What is needed here is an exact transcription of all the entries.

• _Data items_:
↓↓↓

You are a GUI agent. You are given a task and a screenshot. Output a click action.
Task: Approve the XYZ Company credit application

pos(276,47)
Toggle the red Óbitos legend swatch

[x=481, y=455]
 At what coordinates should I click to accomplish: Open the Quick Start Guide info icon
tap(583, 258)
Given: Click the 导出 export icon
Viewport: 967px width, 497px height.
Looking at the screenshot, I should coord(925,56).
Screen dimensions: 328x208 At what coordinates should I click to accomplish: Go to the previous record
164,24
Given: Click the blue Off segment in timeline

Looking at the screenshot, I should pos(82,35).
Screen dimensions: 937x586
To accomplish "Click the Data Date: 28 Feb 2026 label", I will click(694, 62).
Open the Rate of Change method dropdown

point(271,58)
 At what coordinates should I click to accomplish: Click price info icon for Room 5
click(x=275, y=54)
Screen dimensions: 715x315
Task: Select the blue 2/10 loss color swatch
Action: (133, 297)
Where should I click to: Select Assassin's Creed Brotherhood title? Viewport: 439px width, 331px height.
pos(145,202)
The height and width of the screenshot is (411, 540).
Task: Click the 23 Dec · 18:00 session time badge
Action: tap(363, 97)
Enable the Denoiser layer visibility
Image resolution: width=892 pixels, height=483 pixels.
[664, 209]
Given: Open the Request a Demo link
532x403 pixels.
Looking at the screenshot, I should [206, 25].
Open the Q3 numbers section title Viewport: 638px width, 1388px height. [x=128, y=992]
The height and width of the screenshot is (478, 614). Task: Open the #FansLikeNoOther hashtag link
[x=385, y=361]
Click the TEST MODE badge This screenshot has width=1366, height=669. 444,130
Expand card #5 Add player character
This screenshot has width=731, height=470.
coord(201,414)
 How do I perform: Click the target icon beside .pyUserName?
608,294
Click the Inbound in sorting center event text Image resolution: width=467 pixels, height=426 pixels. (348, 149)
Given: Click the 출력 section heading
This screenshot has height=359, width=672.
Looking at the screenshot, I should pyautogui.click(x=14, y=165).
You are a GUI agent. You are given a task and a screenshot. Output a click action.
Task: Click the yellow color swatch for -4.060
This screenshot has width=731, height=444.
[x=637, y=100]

↑↑↑

• _Written reply_:
You are a GUI agent. You are given a task and a screenshot. Output a click action.
Task: Approve the XYZ Company credit application

pos(276,47)
Toggle the red Óbitos legend swatch

[x=481, y=455]
 At what coordinates should I click to accomplish: Open the Quick Start Guide info icon
tap(583, 258)
Given: Click the 导出 export icon
Viewport: 967px width, 497px height.
Looking at the screenshot, I should coord(925,56).
Screen dimensions: 328x208 At what coordinates should I click to accomplish: Go to the previous record
164,24
Given: Click the blue Off segment in timeline

Looking at the screenshot, I should pos(82,35).
Screen dimensions: 937x586
To accomplish "Click the Data Date: 28 Feb 2026 label", I will click(694, 62).
Open the Rate of Change method dropdown

point(271,58)
 At what coordinates should I click to accomplish: Click price info icon for Room 5
click(x=275, y=54)
Screen dimensions: 715x315
Task: Select the blue 2/10 loss color swatch
Action: (133, 297)
Where should I click to: Select Assassin's Creed Brotherhood title? Viewport: 439px width, 331px height.
pos(145,202)
The height and width of the screenshot is (411, 540).
Task: Click the 23 Dec · 18:00 session time badge
Action: tap(363, 97)
Enable the Denoiser layer visibility
Image resolution: width=892 pixels, height=483 pixels.
[664, 209]
Given: Open the Request a Demo link
532x403 pixels.
Looking at the screenshot, I should [206, 25].
Open the Q3 numbers section title Viewport: 638px width, 1388px height. [x=128, y=992]
The height and width of the screenshot is (478, 614). Task: Open the #FansLikeNoOther hashtag link
[x=385, y=361]
Click the TEST MODE badge This screenshot has width=1366, height=669. 444,130
Expand card #5 Add player character
This screenshot has width=731, height=470.
coord(201,414)
 How do I perform: Click the target icon beside .pyUserName?
608,294
Click the Inbound in sorting center event text Image resolution: width=467 pixels, height=426 pixels. (348, 149)
Given: Click the 출력 section heading
This screenshot has height=359, width=672.
Looking at the screenshot, I should pyautogui.click(x=14, y=165).
You are a GUI agent. You are given a task and a screenshot. Output a click action.
Task: Click the yellow color swatch for -4.060
This screenshot has width=731, height=444.
[x=637, y=100]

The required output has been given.